=== Task input ===
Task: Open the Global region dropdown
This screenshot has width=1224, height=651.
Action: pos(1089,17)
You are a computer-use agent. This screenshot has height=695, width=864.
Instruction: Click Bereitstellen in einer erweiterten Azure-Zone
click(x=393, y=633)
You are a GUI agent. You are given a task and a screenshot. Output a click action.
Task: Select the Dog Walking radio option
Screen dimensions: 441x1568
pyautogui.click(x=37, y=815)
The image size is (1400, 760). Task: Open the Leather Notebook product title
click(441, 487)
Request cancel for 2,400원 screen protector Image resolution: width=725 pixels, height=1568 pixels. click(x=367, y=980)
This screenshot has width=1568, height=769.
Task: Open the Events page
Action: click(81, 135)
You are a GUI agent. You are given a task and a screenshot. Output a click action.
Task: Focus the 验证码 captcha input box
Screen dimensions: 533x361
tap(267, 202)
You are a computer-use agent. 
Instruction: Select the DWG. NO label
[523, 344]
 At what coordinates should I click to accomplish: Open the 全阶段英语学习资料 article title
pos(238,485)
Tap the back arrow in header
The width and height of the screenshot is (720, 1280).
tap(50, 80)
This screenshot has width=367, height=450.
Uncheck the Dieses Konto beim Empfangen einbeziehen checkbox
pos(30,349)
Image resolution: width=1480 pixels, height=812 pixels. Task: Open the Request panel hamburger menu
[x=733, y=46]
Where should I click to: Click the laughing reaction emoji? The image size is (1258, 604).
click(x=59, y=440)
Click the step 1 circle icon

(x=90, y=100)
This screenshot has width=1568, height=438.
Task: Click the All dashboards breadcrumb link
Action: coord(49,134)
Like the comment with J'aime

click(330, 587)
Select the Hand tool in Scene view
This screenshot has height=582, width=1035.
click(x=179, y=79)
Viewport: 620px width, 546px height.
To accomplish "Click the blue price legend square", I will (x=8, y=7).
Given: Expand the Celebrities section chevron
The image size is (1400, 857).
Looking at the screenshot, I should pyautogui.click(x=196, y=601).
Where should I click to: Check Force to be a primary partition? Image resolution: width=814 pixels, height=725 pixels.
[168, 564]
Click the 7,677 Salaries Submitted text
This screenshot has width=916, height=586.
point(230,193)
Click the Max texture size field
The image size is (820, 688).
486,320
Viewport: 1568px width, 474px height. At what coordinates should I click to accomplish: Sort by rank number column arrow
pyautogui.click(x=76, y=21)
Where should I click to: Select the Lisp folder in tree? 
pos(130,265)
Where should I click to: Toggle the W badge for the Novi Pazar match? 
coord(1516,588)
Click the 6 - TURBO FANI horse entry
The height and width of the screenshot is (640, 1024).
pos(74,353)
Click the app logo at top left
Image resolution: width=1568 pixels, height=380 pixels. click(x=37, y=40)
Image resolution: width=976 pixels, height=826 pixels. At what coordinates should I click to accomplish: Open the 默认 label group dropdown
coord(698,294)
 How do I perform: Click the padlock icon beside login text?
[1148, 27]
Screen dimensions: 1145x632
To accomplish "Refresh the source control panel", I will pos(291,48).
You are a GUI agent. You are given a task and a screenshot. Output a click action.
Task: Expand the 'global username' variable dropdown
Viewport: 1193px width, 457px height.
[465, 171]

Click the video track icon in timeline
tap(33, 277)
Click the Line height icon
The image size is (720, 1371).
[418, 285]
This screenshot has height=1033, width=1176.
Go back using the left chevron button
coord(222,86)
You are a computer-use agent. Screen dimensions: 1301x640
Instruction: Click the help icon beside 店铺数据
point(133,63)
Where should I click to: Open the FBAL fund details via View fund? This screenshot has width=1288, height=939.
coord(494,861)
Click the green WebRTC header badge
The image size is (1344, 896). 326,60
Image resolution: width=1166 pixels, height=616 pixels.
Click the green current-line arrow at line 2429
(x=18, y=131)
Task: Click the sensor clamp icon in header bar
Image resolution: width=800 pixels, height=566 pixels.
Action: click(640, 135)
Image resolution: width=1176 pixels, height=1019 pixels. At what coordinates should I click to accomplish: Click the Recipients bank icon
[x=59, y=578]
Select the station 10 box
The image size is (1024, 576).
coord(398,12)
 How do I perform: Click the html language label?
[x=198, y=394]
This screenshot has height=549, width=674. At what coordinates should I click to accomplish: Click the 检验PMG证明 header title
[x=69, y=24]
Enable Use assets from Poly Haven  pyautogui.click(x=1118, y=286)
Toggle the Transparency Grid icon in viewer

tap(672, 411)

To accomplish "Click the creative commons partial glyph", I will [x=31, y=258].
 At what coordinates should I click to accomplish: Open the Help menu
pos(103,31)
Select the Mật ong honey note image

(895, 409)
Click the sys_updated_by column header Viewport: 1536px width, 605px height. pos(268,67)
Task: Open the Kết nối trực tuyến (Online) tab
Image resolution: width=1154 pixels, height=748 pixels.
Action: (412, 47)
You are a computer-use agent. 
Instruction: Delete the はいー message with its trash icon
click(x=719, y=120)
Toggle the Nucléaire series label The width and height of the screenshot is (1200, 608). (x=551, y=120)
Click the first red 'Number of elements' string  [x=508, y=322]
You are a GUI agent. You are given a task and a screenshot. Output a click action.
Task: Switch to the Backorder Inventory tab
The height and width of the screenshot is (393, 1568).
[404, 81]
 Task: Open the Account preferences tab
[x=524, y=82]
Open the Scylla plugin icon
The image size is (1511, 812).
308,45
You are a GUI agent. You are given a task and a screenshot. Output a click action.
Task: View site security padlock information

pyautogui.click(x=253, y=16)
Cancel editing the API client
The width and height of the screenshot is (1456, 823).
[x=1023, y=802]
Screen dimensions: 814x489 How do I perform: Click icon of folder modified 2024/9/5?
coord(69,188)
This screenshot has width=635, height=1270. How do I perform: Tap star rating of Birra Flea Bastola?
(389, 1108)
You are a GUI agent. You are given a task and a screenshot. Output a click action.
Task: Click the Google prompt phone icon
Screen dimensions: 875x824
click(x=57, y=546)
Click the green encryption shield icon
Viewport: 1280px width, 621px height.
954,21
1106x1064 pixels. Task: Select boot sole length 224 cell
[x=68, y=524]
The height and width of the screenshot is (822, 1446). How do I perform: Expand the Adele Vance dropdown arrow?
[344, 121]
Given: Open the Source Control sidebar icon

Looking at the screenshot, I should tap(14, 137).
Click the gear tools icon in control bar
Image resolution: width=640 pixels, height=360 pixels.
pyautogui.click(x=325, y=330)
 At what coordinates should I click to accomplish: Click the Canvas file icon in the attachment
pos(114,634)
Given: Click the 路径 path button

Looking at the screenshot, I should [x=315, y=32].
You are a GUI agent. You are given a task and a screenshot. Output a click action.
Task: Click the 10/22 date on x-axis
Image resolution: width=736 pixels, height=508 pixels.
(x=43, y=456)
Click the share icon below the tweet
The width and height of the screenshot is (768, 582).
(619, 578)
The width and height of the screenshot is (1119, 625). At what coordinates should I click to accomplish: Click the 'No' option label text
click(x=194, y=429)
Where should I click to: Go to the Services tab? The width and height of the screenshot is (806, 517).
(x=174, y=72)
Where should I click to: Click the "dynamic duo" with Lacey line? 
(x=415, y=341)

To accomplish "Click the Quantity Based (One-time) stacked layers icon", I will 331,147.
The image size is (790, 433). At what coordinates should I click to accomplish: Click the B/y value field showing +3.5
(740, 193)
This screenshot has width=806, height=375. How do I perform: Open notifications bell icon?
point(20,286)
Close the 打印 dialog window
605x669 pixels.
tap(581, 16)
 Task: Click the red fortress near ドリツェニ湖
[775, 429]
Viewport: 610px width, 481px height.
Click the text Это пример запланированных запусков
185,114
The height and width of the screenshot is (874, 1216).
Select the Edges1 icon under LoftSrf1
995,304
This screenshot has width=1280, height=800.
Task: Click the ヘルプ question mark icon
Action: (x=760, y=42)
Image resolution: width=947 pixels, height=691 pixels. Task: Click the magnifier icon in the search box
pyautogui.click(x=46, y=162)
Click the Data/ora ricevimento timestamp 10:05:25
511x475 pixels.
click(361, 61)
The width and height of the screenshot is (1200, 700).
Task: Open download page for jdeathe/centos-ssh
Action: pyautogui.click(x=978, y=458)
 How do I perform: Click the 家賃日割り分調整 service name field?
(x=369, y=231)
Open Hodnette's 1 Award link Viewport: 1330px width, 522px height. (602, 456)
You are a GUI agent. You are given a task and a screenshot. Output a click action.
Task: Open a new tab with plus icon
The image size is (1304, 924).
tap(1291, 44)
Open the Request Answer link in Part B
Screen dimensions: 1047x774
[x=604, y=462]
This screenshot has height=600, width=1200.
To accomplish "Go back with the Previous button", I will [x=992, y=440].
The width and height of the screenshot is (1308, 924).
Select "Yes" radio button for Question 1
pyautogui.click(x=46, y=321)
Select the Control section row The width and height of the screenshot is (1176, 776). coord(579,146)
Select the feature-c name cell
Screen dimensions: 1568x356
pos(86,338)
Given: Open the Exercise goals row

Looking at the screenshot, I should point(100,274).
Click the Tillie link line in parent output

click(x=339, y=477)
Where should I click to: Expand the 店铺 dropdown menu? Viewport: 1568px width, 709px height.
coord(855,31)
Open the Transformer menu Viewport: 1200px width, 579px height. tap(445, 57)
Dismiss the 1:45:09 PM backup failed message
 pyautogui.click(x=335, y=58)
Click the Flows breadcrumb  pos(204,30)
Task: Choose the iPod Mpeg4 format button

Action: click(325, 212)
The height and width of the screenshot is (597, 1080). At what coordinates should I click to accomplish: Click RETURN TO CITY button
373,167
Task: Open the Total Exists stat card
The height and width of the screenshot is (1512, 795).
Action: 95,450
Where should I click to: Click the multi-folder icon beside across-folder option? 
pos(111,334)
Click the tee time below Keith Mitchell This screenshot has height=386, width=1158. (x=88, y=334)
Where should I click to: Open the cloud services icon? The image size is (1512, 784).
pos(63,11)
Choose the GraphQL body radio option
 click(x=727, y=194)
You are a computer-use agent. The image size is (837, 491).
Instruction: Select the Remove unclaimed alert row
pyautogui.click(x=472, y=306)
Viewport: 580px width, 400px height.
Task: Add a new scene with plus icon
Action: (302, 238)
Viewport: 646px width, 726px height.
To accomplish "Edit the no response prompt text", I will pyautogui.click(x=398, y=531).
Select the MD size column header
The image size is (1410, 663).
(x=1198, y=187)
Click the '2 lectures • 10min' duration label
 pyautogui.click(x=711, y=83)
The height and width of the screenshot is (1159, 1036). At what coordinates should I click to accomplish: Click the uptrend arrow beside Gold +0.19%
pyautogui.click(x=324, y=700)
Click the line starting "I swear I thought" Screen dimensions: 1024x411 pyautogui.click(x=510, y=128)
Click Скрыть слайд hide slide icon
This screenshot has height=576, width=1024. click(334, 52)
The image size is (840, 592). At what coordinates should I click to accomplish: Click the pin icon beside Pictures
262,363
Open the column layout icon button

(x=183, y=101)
===
Task objective:
The response should be the listing above, limited to the lines between the one holding "Click the step 1 circle icon" and the one holding "Select the Hand tool in Scene view", inclusive, reproduced exactly.

Reply:
Click the step 1 circle icon

(x=90, y=100)
This screenshot has width=1568, height=438.
Task: Click the All dashboards breadcrumb link
Action: coord(49,134)
Like the comment with J'aime

click(330, 587)
Select the Hand tool in Scene view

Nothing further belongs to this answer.